SOURCE DOCUMENT
Personal Finance

Dave Ramsey Debt Snowball Method Of Debt Repayment

snowballThe “debt snowball” method of debt repayment was popularized by “financial expert” Dave Ramsey.  The method was created for people who are having trouble paying off their debts and need some more motivation and a different strategy.  The basic idea of the snowball method is to pay off your loans in order from the smallest loan amount to largest loan and ignore the interest rates and minimum payments.  The benefit of this strategy is that the person paying off the debts will experience some early success (after paying off a small loan) and will be able to use that momentum to tackle the larger debts.  The more logical way to pay off your debts is to start with the highest interest loans and work your way down to the lower interest loans.  This is one of the Dave Ramsey baby steps.

The snowball method may result in the person paying more interest but as Ramsey says “Finances are 20% knowledge and 80% behaviour”.  In other words – sometimes you have to do what works for you rather than do the method which makes more financial sense.  At the end of the day, if you can get out of debt then you have won the war – does it really matter if you could have won a few more battles along the way by paying the high interest loans first?

How it works

The way to pay off your debts using the snowball method is as follows:

  • List all your debts by amount.
  • Determine the smallest loan to start paying off first.
  • Increase your regular payments to that loan and make any extra payments you can come up with.
  • Only pay the minimum amount to all your other loans – decrease the payment amount if necessary.
  • Once you pay off the first loan then you starting increasing the payments to the next largest loan so that your total payments are the same.


[table id=4 /]
Susan has 3 loans which out detailed in the chart above.  She has a total of $30k in debt and the minimum payments are $1,000 per month.
To pay the loans off using the snowball she has to identify the smallest loan which is of course the $5,000 loan.  Susan has an extra $500 per month which she can put towards debt repayment so she applies that to the smallest ($5k) loan.
These are her new monthly payments:

  • $5k loan – $700 =  $200 min + $500 extra
  • $10 loan – $350 minimum
  • $15k loan – $450 minimum

Her monthly payments now total $1500.

Once the smallest loan ($5,000) is paid off then she now has to identify the next largest loan ($10k) and increase the payments on that loan.  When Susan first started her minimum payments were $1,000 – then she increased the payments by $500 to $1500.  By keeping her monthly debt payments to $1500 (even though she owes less money) she will get the full snowball effect.  When she started the method she was paying an extra $500 on one of the loans – now that she has removed one of loans, her payments now look like this:

  • $10k loan – $1150 = $350 min + $500 extra payments + $200 which was the minimum of the $5k loan which no longer exists
  • $15k – $450 minimum

You can see that she is now paying $700 above the minimum on the $10k loan which is a big increase from the $500 extra she was paying on the smallest $5k loan.  This is the snowball effect.

Once she pays off the $10k loan then she can apply the full $1500 per month to the last $15k loan.  Since the minimum payment is only $450 – she is now paying an extra $1050 per month towards the last loan.  By paying off the loans and adding the payment amounts to the remaining loans, the extra payment is increased as each loan is paid off so your payment “snowballs” and your debts will get paid off quicker and quicker.


Should I use the Dave Ramsey snowball method?

I would strongly suggest that you try to pay off your debts with the higher interest rates first – however if that strategy isn’t working for you then the debt snowball method might be a good thing to try.

WORK TO COMPLETE
1. In the debt snowball article, edit everything from "Once she pays" down to "quicker and quicker.", replacing "quicker and quicker" with "faster and faster".
2. Answer these questions using the debt snowball article:
(a) Who popularized the debt snowball method?
(b) How much debt does Susan have in total?
(c) What is the minimum monthly payment on Susan's $15k loan?

ROWS
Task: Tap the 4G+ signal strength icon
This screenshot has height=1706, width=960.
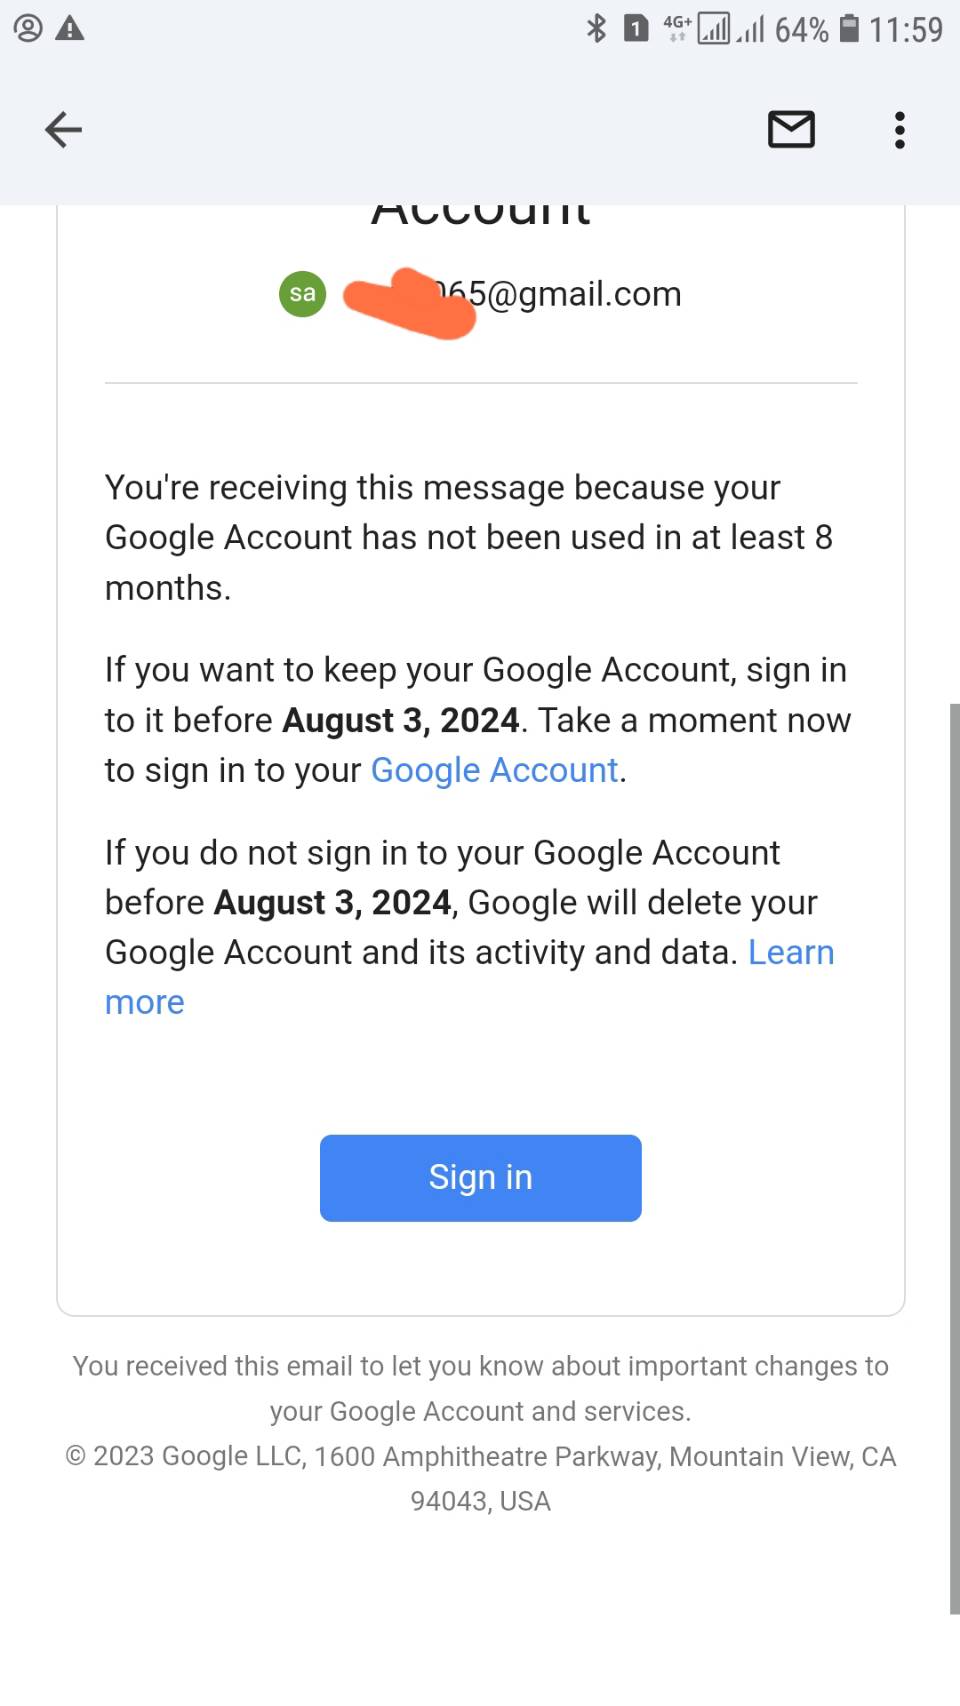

* * *

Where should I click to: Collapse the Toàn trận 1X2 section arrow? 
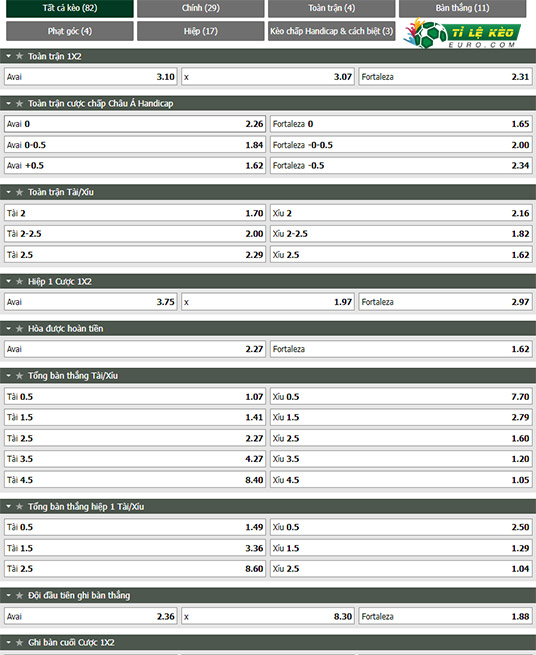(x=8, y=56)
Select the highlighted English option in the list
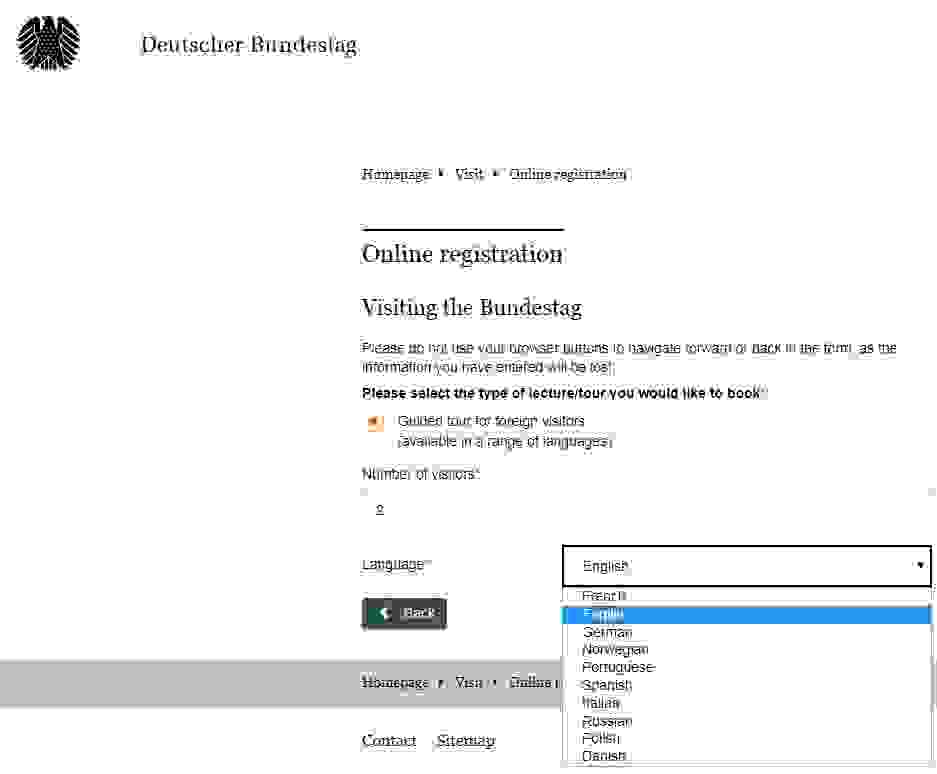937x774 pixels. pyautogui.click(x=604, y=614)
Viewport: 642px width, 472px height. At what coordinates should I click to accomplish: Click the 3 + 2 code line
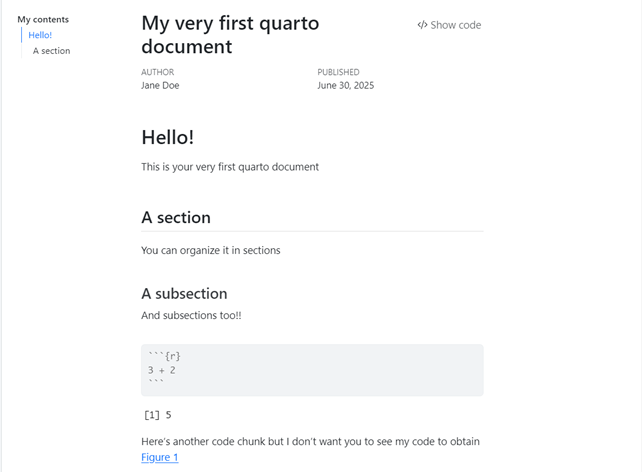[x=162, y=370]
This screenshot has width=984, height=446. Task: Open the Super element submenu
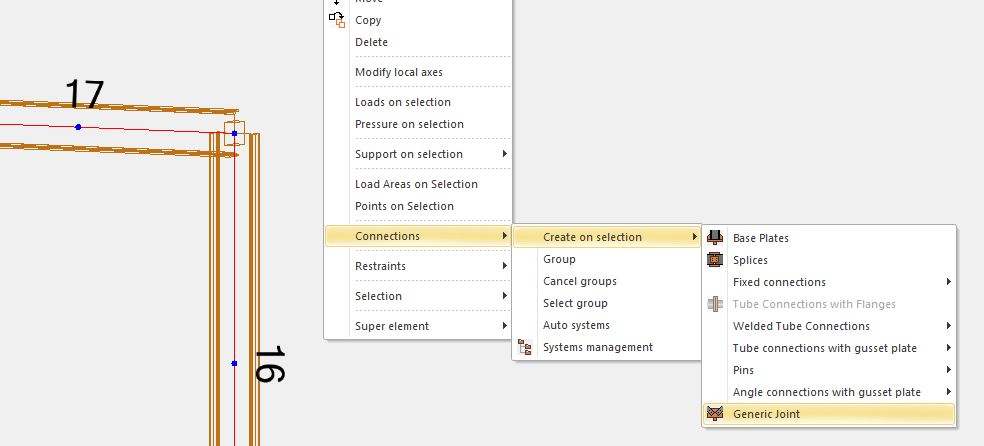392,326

OUTPUTS
1.
Once she pays off the $10k loan then she can apply the full $1500 per month to the last $15k loan.  Since the minimum payment is only $450 – she is now paying an extra $1050 per month towards the last loan.  By paying off the loans and adding the payment amounts to the remaining loans, the extra payment is increased as each loan is paid off so your payment “snowballs” and your debts will get paid off faster and faster.

2.
(a) Dave Ramsey
(b) $30k
(c) $450